In the present application, “salt of a compound” may mean a physiologically acceptable salt among salts, which are substances in which cations and anions are combined by electrostatic attraction, and for example, it may mean a pharmaceutically acceptable salt, a cosmetically acceptable salt and/or a salt that is acceptable for food. For example, the salt may be one or more kinds selected from the group consisting of metal salts, salts with organic bases, salts with inorganic acids, salts with organic acids, salts with basic or acidic amino acids, and the like. In one example, the metal salts may be one or more kinds selected from the group consisting of alkali metal salts (sodium salt, potassium salt, etc.), alkali earth metal salts (potassium salt, magnesium salt, barium salt, etc.), aluminum salts, and the like; and the salts with organic bases may be one or more kinds selected from the group consisting of salts with triethylamine, pyridine, picoline, 2,6-lutidine, ethanolamine, diethanolamine, triethanolamine, cyclohexylamine, dicyclohexylamine, N,N-dibenzylethylenediamine, and the like; and the salts with inorganic acids may be one or more kinds selected from the group consisting of salts with hydrochloric acid, hydrobromic acid, nitric acid, sulfuric acid, phosphoric acid, and the like; and the salts with organic acids may be one or more kinds selected from the group consisting of formic acid, acetic acid, trifluoroacetic acid, phthalic acid, fumaric acid, oxalic acid, tartaric acid, maleic acid, citric acid, succinic acid, methanesulfonic acid, benzenesulfonic acid, p-toluenesulfonic acid, and the like; and the salts with basic amino acids may be one or more kinds selected from the group consisting of salts with arginine, lysine, ornithine, and the like; and the salts with acidic amino acids may be one or more kinds selected from the group consisting of salts with aspartic acid, glutamic acid, and the like.

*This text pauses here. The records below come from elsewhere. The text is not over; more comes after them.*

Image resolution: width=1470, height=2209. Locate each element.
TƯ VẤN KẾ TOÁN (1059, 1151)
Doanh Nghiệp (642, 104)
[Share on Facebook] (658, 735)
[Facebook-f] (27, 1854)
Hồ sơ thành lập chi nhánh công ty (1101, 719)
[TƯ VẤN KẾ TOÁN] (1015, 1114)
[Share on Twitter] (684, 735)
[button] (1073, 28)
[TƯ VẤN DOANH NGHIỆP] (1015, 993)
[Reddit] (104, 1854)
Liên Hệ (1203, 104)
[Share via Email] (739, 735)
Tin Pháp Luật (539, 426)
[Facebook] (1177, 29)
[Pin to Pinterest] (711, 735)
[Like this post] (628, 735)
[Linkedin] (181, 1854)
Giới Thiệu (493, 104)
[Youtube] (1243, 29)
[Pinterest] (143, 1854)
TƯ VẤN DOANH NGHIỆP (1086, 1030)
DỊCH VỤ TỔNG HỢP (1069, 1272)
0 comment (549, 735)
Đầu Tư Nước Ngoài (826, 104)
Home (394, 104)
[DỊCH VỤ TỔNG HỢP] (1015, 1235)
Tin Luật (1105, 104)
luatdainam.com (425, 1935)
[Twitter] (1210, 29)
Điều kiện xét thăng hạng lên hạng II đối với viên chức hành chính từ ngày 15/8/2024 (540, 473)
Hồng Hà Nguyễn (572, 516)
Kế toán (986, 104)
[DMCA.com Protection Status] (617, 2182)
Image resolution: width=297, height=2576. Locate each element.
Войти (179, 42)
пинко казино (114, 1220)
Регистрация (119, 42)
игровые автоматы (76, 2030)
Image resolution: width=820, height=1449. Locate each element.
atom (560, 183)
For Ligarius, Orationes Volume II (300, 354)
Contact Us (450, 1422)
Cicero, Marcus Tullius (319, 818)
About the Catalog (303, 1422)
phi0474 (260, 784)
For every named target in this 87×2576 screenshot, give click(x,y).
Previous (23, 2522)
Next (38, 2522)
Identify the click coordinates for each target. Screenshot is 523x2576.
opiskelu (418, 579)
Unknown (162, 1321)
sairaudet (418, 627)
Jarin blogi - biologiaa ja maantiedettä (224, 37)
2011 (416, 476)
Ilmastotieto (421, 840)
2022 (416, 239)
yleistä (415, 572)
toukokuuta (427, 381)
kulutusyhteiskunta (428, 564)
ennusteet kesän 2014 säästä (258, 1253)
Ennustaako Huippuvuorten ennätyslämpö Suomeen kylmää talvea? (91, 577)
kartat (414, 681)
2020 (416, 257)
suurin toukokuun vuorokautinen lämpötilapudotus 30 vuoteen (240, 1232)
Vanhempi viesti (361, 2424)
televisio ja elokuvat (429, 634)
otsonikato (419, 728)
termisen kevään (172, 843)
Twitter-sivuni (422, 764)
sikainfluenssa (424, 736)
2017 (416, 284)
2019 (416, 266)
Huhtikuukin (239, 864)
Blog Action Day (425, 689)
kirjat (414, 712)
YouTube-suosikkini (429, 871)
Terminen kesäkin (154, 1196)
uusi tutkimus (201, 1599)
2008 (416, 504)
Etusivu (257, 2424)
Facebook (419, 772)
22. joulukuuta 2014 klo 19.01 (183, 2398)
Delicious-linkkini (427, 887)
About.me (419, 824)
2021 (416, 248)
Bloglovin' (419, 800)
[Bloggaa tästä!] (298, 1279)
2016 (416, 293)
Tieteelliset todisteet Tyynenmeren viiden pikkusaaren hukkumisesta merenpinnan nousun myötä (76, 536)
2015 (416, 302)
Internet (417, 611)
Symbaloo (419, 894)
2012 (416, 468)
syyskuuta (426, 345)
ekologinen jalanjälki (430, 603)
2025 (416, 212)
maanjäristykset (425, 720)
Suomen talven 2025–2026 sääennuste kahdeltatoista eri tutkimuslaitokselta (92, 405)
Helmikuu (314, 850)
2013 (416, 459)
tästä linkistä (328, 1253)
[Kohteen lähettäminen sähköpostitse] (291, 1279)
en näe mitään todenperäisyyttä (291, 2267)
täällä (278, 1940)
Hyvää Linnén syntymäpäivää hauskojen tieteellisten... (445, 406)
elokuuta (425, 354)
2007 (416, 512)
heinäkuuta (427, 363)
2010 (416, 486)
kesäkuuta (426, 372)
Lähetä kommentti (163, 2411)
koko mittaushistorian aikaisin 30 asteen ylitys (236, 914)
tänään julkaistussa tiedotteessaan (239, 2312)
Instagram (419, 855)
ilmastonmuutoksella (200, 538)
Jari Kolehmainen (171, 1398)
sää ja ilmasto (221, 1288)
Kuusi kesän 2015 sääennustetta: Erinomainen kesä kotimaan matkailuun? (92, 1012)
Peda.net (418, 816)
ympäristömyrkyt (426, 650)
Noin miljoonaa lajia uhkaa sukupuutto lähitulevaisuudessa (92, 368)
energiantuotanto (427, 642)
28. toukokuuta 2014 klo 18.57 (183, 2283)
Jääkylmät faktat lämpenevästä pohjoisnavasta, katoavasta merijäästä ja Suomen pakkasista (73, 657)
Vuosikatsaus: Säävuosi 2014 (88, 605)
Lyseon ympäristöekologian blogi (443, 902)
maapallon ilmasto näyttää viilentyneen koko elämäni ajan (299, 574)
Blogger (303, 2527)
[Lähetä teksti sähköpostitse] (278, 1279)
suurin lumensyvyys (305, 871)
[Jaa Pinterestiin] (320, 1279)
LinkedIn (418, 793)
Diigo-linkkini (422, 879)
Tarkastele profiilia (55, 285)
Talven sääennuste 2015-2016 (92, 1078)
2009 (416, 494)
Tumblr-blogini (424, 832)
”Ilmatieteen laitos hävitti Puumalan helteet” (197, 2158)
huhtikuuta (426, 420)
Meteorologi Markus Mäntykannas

In one example, the active ingredient may be sulforaphane.

In another example, the active ingredient may be indole-3-carbinol.

In other example, the active ingredient may be β-sitosterol.

In other example, the active ingredient may be a combination of sulforaphane and indole-3-carbinol. In this case, the ratio of sulforaphane and indole-3-carbinol contained in the composition or administered in the method provided herein may be 10:0.1 to 10, 10:0.1 to 7.5, 10:0.1 to 5, 10:0.1 to 2.5, 10:0.1 to 2, 10:0.1 to 1.5, 10:0.1 to 1.25, 10:0.25 to 10, 10:0.25 to 7.5, 10:0.25 to 5, 10:0.25 to 2.5, 10:0.25 to 2, 10:0.25 to 1.5, 10:0.25 to 1.25, 10:0.5 to 10, 10:0.5 to 7.5, 10:0.5 to 5, 10:0.5 to 2.5, 10:0.5 to 2, 10:0.5 to 1.5, 10:0.5 to 1.25, 10:0.75 to 10, 10:0.75 to 7.5, 10:0.75 to 5, 10:0.75 to 2.5, 10:0.75 to 2, 10:0.75 to 1.5, 10:0.75 to 1.25, 10:1 to 10, 10:1 to 7.5, 10:1 to 5, 10:1 to 2.5, 10:1 to 2, 10:1 to 1.5, 10:1 to 1.25, 10:1.25 to 10, 10:1.25 to 7.5, 10:1.25 to 5, 10:1.25 to 2.5, 10:1.25 to 2, 10:1.25 to 1.5, 10:2.5 to 10, 10:2.5 to 7.5, 10:2.5 to 5, about 10:1.25, or about 10:2.5 (so far, sulforaphane weight:indole-3-carbinol weight), based on the weight.

In other example, the active ingredient may be a combination of sulforaphane and β-sitosterol. In this case, the ratio of sulforaphane and β-sitosterol contained in the composition or administered in the method provided herein may be 10:0.1 to 10, 10:0.1 to 7.5, 10:0.1 to 5, 10:0.1 to 2.5, 10:0.1 to 2, 10:0.1 to 1.5, 10:0.1 to 1.25, 10:0.25 to 10, 10:0.25 to 7.5, 10:0.25 to 5, 10:0.25 to 2.5, 10:0.25 to 2, 10:0.25 to 1.5, 10:0.25 to 1.25, 10:0.5 to 10, 10:0.5 to 7.5, 10:0.5 to 5, 10:0.5 to 2.5, 10:0.5 to 2, 10:0.5 to 1.5, 10:0.5 to 1.25, 10:0.75 to 10, 10:0.75 to 7.5, 10:0.75 to 5, 10:0.75 to 2.5, 10:0.75 to 2, 10:0.75 to 1.5, 10:0.75 to 1.25, 10:1 to 10, 10:1 to 7.5, 10:1 to 5, 10:1 to 2.5, 10:1 to 2, 10:1 to 1.5, 10:1 to 1.25, 10:1.25 to 10, 10:1.25 to 7.5, 10:1.25 to 5, 10:1.25 to 2.5, 10:1.25 to 2, 10:1.25 to 1.5, 10:2.5 to 10, 10:2.5 to 7.5, 10:2.5 to 5, about 10:1.25, or about 10:2.5 (so far, sulforaphane weight:β-sitosterol weight), based on the weight.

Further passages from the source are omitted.